**Data records**
• • •
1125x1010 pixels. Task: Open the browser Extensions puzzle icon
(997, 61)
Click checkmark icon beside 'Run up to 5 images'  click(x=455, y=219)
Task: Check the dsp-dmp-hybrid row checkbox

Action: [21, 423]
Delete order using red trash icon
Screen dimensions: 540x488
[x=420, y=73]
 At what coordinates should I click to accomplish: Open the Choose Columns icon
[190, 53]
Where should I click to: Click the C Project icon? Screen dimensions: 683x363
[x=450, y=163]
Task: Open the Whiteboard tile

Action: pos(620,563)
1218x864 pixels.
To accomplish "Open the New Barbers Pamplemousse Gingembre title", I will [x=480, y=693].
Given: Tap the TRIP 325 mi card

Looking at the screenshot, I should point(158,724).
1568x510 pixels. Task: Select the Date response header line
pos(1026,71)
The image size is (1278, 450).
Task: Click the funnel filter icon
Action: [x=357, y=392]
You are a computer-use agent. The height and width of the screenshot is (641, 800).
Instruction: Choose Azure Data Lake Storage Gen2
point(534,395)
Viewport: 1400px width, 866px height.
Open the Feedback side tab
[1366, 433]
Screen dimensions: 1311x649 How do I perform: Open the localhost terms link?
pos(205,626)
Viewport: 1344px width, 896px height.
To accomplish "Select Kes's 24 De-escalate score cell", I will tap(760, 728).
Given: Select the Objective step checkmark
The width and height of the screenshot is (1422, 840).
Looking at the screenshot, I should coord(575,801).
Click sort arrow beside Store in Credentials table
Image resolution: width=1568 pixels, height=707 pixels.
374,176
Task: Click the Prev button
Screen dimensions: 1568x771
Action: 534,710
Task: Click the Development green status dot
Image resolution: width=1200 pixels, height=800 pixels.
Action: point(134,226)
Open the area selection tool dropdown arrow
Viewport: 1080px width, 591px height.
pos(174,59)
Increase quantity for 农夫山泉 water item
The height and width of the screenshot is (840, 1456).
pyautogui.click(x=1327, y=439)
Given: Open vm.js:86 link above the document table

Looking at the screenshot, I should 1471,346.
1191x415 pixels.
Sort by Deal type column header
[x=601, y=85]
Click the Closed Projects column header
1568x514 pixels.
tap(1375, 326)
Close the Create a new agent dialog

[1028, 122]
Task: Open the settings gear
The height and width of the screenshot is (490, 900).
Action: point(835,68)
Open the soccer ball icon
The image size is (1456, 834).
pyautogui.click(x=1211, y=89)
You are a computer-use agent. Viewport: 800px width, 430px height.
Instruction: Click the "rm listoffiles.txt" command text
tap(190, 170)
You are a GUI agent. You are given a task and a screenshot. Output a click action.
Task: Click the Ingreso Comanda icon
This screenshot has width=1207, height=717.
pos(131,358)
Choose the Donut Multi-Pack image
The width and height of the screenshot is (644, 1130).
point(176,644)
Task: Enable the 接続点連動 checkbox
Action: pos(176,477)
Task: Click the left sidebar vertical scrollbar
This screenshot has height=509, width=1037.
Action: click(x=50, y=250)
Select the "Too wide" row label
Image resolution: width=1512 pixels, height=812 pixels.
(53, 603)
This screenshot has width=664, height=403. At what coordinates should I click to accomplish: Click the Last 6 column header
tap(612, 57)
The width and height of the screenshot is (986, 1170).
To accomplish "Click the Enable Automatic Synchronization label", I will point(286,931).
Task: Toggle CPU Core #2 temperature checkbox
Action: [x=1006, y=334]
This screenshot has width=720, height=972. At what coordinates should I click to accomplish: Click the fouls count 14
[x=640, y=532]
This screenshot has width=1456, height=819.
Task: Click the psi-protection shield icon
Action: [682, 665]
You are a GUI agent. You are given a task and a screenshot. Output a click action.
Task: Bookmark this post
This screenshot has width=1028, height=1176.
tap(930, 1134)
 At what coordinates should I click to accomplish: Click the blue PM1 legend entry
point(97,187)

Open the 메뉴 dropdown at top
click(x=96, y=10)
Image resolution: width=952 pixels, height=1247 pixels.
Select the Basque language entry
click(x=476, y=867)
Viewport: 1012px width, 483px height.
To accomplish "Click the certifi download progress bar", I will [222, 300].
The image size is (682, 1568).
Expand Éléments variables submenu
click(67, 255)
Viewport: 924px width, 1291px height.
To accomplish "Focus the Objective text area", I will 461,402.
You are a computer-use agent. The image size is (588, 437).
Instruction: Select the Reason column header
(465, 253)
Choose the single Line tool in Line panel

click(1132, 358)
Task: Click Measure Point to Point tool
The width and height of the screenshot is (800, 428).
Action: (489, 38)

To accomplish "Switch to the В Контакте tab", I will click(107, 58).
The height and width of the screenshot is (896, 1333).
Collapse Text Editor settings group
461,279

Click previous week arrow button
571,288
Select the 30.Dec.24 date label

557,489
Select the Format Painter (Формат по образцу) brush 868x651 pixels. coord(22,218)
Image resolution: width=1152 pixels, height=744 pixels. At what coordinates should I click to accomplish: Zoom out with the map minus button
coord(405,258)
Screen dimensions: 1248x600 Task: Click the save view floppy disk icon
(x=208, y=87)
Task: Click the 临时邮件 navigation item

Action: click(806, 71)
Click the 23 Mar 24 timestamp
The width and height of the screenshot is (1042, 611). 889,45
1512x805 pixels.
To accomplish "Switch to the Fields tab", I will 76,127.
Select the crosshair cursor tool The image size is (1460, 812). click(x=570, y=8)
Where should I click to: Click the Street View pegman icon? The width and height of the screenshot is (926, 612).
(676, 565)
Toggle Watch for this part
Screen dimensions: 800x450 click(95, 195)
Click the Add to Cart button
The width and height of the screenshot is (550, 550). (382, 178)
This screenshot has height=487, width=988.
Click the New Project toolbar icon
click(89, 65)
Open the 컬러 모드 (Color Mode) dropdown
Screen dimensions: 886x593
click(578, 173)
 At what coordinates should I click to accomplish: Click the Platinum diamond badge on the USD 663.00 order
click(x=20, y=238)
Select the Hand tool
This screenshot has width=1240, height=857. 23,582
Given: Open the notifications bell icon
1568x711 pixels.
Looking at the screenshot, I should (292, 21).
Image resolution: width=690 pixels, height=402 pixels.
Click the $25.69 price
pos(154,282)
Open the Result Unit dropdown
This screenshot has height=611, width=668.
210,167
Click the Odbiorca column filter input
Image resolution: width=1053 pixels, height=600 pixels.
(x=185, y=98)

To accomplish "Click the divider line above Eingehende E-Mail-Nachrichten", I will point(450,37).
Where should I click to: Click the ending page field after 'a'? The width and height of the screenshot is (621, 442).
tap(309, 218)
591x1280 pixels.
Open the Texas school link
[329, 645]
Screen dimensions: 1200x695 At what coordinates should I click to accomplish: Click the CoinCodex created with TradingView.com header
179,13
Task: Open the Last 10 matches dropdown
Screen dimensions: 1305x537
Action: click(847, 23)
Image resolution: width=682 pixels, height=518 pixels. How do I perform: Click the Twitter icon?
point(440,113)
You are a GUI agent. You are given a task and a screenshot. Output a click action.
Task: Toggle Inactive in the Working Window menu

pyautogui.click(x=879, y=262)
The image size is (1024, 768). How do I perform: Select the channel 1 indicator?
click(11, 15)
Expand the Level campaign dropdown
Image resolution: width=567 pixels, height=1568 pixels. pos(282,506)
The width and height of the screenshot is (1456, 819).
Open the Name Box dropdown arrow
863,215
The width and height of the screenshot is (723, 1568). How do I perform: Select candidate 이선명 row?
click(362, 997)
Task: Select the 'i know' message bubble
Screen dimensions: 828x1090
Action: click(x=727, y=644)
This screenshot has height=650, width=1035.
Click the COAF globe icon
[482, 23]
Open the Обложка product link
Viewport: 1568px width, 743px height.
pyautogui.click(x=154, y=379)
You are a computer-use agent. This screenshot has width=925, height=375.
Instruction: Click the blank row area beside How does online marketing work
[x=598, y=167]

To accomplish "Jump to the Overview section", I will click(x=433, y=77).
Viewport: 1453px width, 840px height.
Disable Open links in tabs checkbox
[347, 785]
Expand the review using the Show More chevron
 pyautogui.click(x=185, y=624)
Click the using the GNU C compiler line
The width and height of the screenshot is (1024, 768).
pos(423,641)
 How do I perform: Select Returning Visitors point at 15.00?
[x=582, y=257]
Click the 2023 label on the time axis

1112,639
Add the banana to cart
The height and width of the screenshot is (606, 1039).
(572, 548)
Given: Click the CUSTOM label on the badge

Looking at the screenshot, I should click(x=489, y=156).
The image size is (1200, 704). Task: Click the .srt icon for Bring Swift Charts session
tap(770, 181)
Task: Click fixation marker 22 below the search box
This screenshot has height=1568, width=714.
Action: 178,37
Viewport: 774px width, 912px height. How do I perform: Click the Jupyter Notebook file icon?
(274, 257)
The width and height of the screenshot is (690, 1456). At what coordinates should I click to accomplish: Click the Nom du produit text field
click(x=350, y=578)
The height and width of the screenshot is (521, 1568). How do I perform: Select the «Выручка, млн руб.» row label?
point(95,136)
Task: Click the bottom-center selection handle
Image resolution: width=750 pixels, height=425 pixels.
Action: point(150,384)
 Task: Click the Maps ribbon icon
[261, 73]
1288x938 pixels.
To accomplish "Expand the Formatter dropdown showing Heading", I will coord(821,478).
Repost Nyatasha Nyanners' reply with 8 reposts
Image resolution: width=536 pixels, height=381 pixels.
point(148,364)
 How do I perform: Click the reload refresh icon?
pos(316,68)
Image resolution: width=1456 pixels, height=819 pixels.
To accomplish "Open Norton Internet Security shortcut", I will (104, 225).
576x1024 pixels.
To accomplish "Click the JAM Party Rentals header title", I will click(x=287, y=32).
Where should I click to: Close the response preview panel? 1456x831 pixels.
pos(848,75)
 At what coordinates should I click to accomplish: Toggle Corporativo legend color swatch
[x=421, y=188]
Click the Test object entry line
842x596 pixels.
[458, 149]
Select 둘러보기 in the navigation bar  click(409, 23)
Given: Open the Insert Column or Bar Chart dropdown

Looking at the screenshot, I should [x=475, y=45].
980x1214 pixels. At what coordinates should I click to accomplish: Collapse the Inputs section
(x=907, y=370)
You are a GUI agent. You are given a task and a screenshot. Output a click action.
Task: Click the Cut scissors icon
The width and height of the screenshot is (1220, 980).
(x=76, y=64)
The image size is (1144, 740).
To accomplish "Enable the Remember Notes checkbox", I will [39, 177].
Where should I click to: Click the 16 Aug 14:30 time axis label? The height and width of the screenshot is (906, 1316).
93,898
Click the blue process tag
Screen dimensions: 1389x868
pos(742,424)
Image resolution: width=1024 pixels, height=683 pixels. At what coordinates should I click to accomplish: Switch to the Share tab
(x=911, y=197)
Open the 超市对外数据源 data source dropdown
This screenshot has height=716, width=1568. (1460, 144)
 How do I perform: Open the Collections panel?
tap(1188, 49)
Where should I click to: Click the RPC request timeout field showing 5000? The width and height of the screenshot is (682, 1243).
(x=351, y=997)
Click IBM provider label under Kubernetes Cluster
• • •
**Exercise prompt**
Rewrite everything from the line containing "How do I perform: Open the Collections" down through the end of the records, with the requests included unchanged and every coordinate in the answers scaled by 2.2 and rounded to the nearest whole number, halves rounded up. Give only those lines.

**Task result**
 How do I perform: Open the Collections panel?
tap(2614, 108)
Where should I click to: Click the RPC request timeout field showing 5000? The width and height of the screenshot is (682, 1243).
(x=772, y=2193)
Click IBM provider label under Kubernetes Cluster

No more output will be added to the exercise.